- **Source extract**:

# chamfering machine



## PeterT (Jan 25, 2018)

I guess I could call this Take-2. My first attempt was a V base I adapted onto a Makita variable speed trimmer router. The end of the cutter did the cutting, which was my preference. It worked but it had a few issues. It was kind of gangly to mount & not super safe to hold with one hand & push the work through with the other. The depth control used the stock ratchet wheel & clamp but it was kind coarse & hit & miss to adjust. The big concern was shavings were dropping through the cutter clearance hole & I figured the internals would get shorted.

So this one uses my Bosch die grinder in lay down mode. Unfortunately this model is not variable speed but seems to work OK. This has the cutting action on the side of the end mill. Die grinder vents are more protected than routers by design. But the firewall, base & 2 side members kind of make a natural confined box. 90% the chips stay drop down into there, nothing back to the motor. Goggles recommended.

To adjust the chamfer, I loosen the clamp handles, turn the knurled knob which jacks up the V frame up or down. The frame is confined by the UHMW slide rails. The base is 1/2" MDF. Rather than mount the base which was the plan I screwed on a keel from same material. Much easier to just hold it the bench vise. The test cuts look pretty good. Quite smooth & consistent. The aluminum tester is about .070", the steel is about .020". You can zip through the edges pretty quick & there  is no kick back tendency, its quite controlled.

The V rails were designed around 3/16" thickness but whatever I was handed at MSM I discovered too late was undersize. I think it was offcut from sheet metal stamping vs. rolled steel. Anyway after filing & straightening it still looked like crap & was starting to rust. I gave it the Tremclad spray bomb treatment which in hindsight was probably dumb, its probably going to just scratch off. Maybe a piece of stainless or something? Anyway, the machine turned out ok. Its meant to do work, now time to move on.


----------



## PeterT (Jan 25, 2018)

Construction pics. Mostly things went according to plan, but there were some fiddly operations at angles & few things I'd change in hindsight.

Milling accurate (deep) V notch faces that need to be positioned at a specific distance to an edge is a bit of a bugger I find. So I first spotted a hole which occurs at the V intersection point, inserted a dowel pin & then registered the end mill from that because the diameter is known. This only works if you don't need the sharp point of the V. 

The V rail has a notch for the end mill, but that's angled too. I didn't want a lot of clearance there for the stock to trip on or expose the cutter more than necessary. Maybe I over-thunk this part. Anyway, some simple wood jigs to clamp it in the vise.


----------



## schor (Jan 28, 2018)

- **Data section**:
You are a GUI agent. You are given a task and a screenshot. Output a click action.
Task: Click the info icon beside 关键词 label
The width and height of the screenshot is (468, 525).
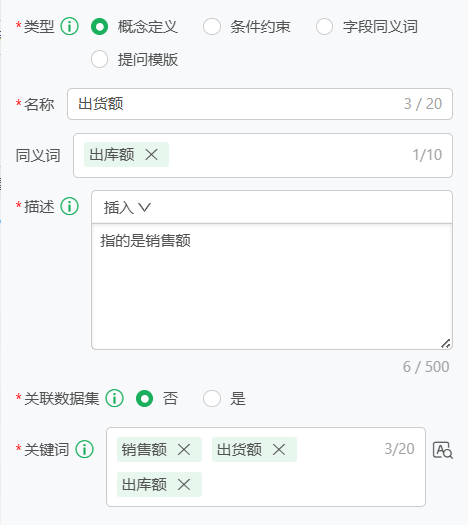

- **Brief A**:
Decide whether each statement below agrees with the chamfering machine thread, answering yes or no and quoting the deciding words: (i) the first attempt was built on a Makita variable speed trimmer router; (ii) the Bosch die grinder is variable speed; (iii) die grinder vents are less protected than router vents.
- **Brief B**:
According to the chamfering machine thread, what confines the V frame?
The lines are separate material and have no connection to the chamfering machine thread.

- **Final result A**:
(i) Yes: "My first attempt was a V base I adapted onto a Makita variable speed trimmer router."
(ii) No: "Unfortunately this model is not variable speed"
(iii) No: "Die grinder vents are more protected than routers by design."

- **Final result B**:
The UHMW slide rails confine it.